= O problema =
Reescreva o trecho sobre o personagem Anderson Lauro, de "depois surge o" até "caderno O Buchicho.", inclusive, substituindo "caderno" por "suplemento".

═══ Trecho original

Em relação à fronteira, são seres que ficam à deriva.

“Mas ele já era meio gayzinho”, diz Denilson Albano, desenhista e criador do

personagem Anderson Lauro. As tiras têm publicação semanal na coluna Cena G, do

caderno O Buchicho, do Jornal O Povo. Começaram a ser publicadas em 2001. Logo

depois surge o caderno O Buchicho, em 2003. Anderson Lauro, de Denilson Albano,

surge por “acidente de percurso”. Foi uma tentativa de adaptação à proposta do caderno,

“um caderno de mariquinha”, segundo o desenhista na época. A partir de 2001,

Anderson Lauro (figura 1) faz pequenas aparições ainda descontínuas como colega de

Red Roger Chill Pepers, trabalho anterior do desenhista. O nome, o enredo e os

personagens só vêem depois quando a tira de Anderson Lauro passa a se situar dentro

do caderno O Buchicho.

figura 1 – Participação na tira Red Roger Chill Peppers. Fonte: Denilson Albano

Pensar os quadrinhos dentro da realidade é pensar no papel dos signos quando

estabelecem um sentido imediato do mundo. Eco (1997, p.25), diz que “emitindo

signos, pensamos indicar coisas”, as sugestões de sentido remetem à essência dos

signos, “ele está em lugar de outra coisa” (ECO, 1997, p.22). Para que um signo

“funcione” não basta que ele comunique (é possível emitir sons sem nenhum sentido

aparente), é preciso que ele signifique. – O quadrinho, na verdade, acaba por construir

um signo de uma situação.

══════
═══ Material extraído

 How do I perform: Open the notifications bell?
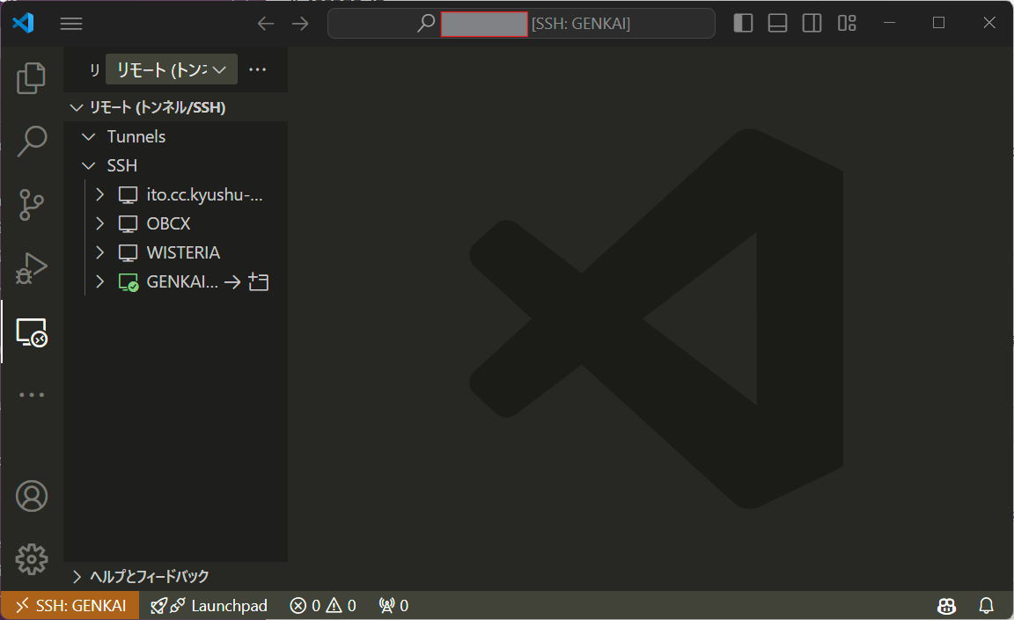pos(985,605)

══════
═══ Material extraído

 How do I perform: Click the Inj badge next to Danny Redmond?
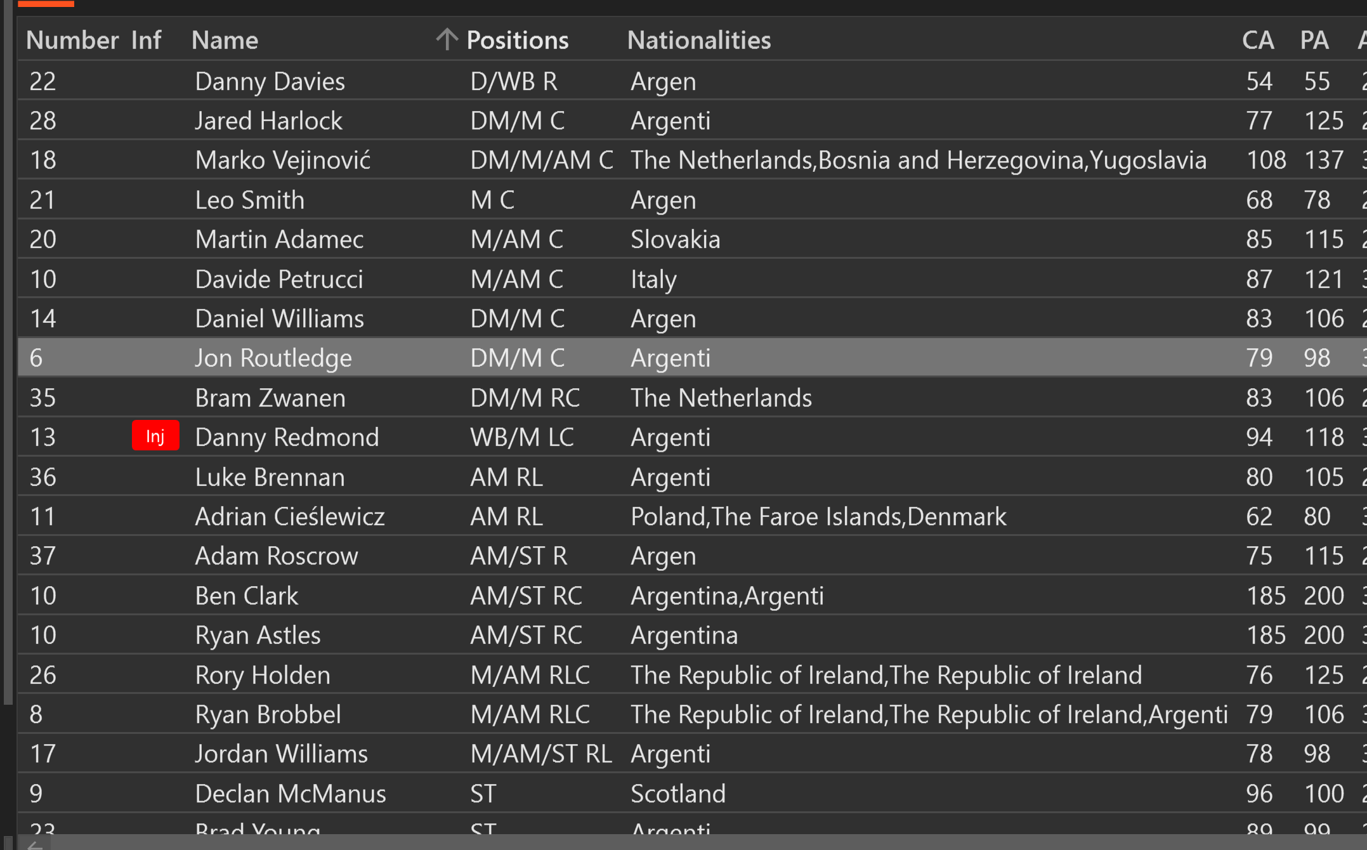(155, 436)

══════

= Solução abaixo =
depois surge o suplemento O Buchicho, em 2003. Anderson Lauro, de Denilson Albano,

surge por “acidente de percurso”. Foi uma tentativa de adaptação à proposta do suplemento,

“um suplemento de mariquinha”, segundo o desenhista na época. A partir de 2001,

Anderson Lauro (figura 1) faz pequenas aparições ainda descontínuas como colega de

Red Roger Chill Pepers, trabalho anterior do desenhista. O nome, o enredo e os

personagens só vêem depois quando a tira de Anderson Lauro passa a se situar dentro

do suplemento O Buchicho.